### EXERCISE INSTRUCTIONS
Give the data again exactly as it is written.

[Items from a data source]
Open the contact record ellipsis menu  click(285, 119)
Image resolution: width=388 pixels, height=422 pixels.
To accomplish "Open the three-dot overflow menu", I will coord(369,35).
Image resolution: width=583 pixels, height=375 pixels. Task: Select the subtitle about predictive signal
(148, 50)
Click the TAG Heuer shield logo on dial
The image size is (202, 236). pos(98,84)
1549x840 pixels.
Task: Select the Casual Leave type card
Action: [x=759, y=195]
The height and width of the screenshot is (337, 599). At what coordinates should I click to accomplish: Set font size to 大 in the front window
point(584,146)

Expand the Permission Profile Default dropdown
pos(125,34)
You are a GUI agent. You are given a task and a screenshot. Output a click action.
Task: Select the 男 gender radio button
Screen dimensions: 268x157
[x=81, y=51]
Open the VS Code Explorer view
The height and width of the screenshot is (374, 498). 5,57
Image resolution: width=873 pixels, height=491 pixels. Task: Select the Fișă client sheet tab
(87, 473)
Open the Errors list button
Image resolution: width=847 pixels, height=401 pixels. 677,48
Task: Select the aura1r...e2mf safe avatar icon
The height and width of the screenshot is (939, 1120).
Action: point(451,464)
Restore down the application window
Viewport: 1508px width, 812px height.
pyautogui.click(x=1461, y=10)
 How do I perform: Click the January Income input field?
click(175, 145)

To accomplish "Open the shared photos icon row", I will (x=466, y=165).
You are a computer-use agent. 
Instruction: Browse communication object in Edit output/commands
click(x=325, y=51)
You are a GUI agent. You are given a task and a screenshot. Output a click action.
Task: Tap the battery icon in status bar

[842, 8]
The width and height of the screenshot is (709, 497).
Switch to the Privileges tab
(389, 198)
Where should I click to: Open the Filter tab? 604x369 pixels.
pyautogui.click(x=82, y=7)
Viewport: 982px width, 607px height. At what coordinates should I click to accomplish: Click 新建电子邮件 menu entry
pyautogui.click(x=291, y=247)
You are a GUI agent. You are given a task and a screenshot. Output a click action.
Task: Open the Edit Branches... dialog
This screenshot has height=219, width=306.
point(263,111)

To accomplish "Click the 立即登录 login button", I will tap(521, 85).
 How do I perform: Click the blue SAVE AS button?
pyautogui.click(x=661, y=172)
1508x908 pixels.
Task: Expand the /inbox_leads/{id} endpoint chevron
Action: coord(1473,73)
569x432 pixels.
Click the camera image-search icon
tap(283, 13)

### SOLUTION
Open the contact record ellipsis menu  click(285, 119)
Image resolution: width=388 pixels, height=422 pixels.
To accomplish "Open the three-dot overflow menu", I will coord(369,35).
Image resolution: width=583 pixels, height=375 pixels. Task: Select the subtitle about predictive signal
(148, 50)
Click the TAG Heuer shield logo on dial
The image size is (202, 236). pos(98,84)
1549x840 pixels.
Task: Select the Casual Leave type card
Action: [x=759, y=195]
The height and width of the screenshot is (337, 599). At what coordinates should I click to accomplish: Set font size to 大 in the front window
point(584,146)

Expand the Permission Profile Default dropdown
pos(125,34)
You are a GUI agent. You are given a task and a screenshot. Output a click action.
Task: Select the 男 gender radio button
Screen dimensions: 268x157
[x=81, y=51]
Open the VS Code Explorer view
The height and width of the screenshot is (374, 498). 5,57
Image resolution: width=873 pixels, height=491 pixels. Task: Select the Fișă client sheet tab
(87, 473)
Open the Errors list button
Image resolution: width=847 pixels, height=401 pixels. 677,48
Task: Select the aura1r...e2mf safe avatar icon
The height and width of the screenshot is (939, 1120).
Action: point(451,464)
Restore down the application window
Viewport: 1508px width, 812px height.
pyautogui.click(x=1461, y=10)
 How do I perform: Click the January Income input field?
click(175, 145)

To accomplish "Open the shared photos icon row", I will (x=466, y=165).
You are a computer-use agent. 
Instruction: Browse communication object in Edit output/commands
click(x=325, y=51)
You are a GUI agent. You are given a task and a screenshot. Output a click action.
Task: Tap the battery icon in status bar

[842, 8]
The width and height of the screenshot is (709, 497).
Switch to the Privileges tab
(389, 198)
Where should I click to: Open the Filter tab? 604x369 pixels.
pyautogui.click(x=82, y=7)
Viewport: 982px width, 607px height. At what coordinates should I click to accomplish: Click 新建电子邮件 menu entry
pyautogui.click(x=291, y=247)
You are a GUI agent. You are given a task and a screenshot. Output a click action.
Task: Open the Edit Branches... dialog
This screenshot has height=219, width=306.
point(263,111)

To accomplish "Click the 立即登录 login button", I will tap(521, 85).
 How do I perform: Click the blue SAVE AS button?
pyautogui.click(x=661, y=172)
1508x908 pixels.
Task: Expand the /inbox_leads/{id} endpoint chevron
Action: coord(1473,73)
569x432 pixels.
Click the camera image-search icon
tap(283, 13)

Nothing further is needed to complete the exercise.